No grupo, composto também por trabalhadoras do CRASi e pesquisadoras, as participantes se sentem à vontade para partilhar experiências relacionadas à gravidez e ao parto, situações de preconceito e violência vividos nos serviços saúde, a importância dos familiares neste processo, entre outros. A presença das anciãs tece uma oportunidade de acessar práticas-saberes tradicionais valorizando e reinventando aspectos culturais, além do fortalecimento do lugar delas como guardiãs vivas da história e memória. Emerge uma dimensão formativa no grupo, produtora de uma memória coletiva em que os saberes partilhados se diversificam diante das diferentes vivências e se modulam coletivamente à medida em que os encontros acontecem.

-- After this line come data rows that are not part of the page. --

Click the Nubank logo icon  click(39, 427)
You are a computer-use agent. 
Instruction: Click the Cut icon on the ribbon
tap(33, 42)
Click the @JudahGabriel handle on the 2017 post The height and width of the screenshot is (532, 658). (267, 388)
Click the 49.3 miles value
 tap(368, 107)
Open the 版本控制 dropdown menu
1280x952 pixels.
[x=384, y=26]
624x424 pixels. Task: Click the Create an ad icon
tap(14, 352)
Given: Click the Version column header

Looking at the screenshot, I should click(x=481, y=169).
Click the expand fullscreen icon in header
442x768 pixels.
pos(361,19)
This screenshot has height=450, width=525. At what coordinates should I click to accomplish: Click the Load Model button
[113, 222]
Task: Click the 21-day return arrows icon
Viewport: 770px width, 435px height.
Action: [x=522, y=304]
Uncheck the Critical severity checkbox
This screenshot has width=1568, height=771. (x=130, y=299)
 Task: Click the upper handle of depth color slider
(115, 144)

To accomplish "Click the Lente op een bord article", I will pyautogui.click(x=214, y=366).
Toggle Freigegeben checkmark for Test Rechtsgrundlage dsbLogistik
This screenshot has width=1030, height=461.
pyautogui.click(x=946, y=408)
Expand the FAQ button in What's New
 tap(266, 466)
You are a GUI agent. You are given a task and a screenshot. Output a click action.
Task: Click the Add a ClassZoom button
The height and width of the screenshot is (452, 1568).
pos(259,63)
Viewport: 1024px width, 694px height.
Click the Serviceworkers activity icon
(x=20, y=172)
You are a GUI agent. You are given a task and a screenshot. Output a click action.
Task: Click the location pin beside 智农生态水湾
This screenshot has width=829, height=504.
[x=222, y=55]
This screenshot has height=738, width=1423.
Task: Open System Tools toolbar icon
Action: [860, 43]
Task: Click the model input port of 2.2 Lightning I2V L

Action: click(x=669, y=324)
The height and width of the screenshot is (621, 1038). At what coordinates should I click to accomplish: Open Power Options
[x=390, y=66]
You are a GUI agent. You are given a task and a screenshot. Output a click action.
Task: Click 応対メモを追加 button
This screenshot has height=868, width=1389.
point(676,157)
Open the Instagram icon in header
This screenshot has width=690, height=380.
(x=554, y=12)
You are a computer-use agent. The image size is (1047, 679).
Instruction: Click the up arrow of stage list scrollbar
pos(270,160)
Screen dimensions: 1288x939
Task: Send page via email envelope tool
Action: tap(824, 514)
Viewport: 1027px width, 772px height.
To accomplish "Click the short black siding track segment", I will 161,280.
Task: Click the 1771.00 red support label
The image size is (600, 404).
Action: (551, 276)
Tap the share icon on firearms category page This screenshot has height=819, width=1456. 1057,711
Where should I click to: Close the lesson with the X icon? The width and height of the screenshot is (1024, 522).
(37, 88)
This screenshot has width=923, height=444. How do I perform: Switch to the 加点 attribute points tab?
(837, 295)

O grupo em um CRASi também não é trivial, pois força movimentos de reposicionamento dos objetivos e direções vinculados a um aparelho do Estado, solicitando cada vez mais parceria e acolhimento da experiência situada dessas comunidades, abrindo um exercício de aproximação e diálogo com diferentes gerações.
Considerações Finais
O campo do cuidado, seja na saúde ou assistência social, é atravessado hegemonicamente por uma visão advinda do modelo biomédico dos processos de saúde-doença. Com a experiência no grupo, visibilizamos outras formas de promoção de cuidado que não passam apenas pela figura do especialista e pela centralidade na experiência biológica desvinculada de uma dimensão espiritual. O cuidado então se afirma por outras vias: pela narratividade e práticas-saberes tradicionais, vinculadas à ancestralidade.
Dimensionamos que a narratividade é uma das ferramentas essenciais para o fortalecimento da comunidade, dessas mulheres e do corpo indígena. O grupo foi um disparador de práticas construídas diariamente, de saberes que são atualizados naquele espaço e fortaleceu um coletivo que simboliza a própria existência da comunidade, se pautando por uma via coletiva. O corpo indígena ocupa esse campo de construção coletiva, gerado na e pela comunidade. Assim, o dispositivo-grupal é um gérmen das relações estabelecidas na comunidade, apontando que o cuidado, narratividade e trocas de experiência, participam da constituição do corpo, individual e coletivo, posto que inclui a terra e os outros seres.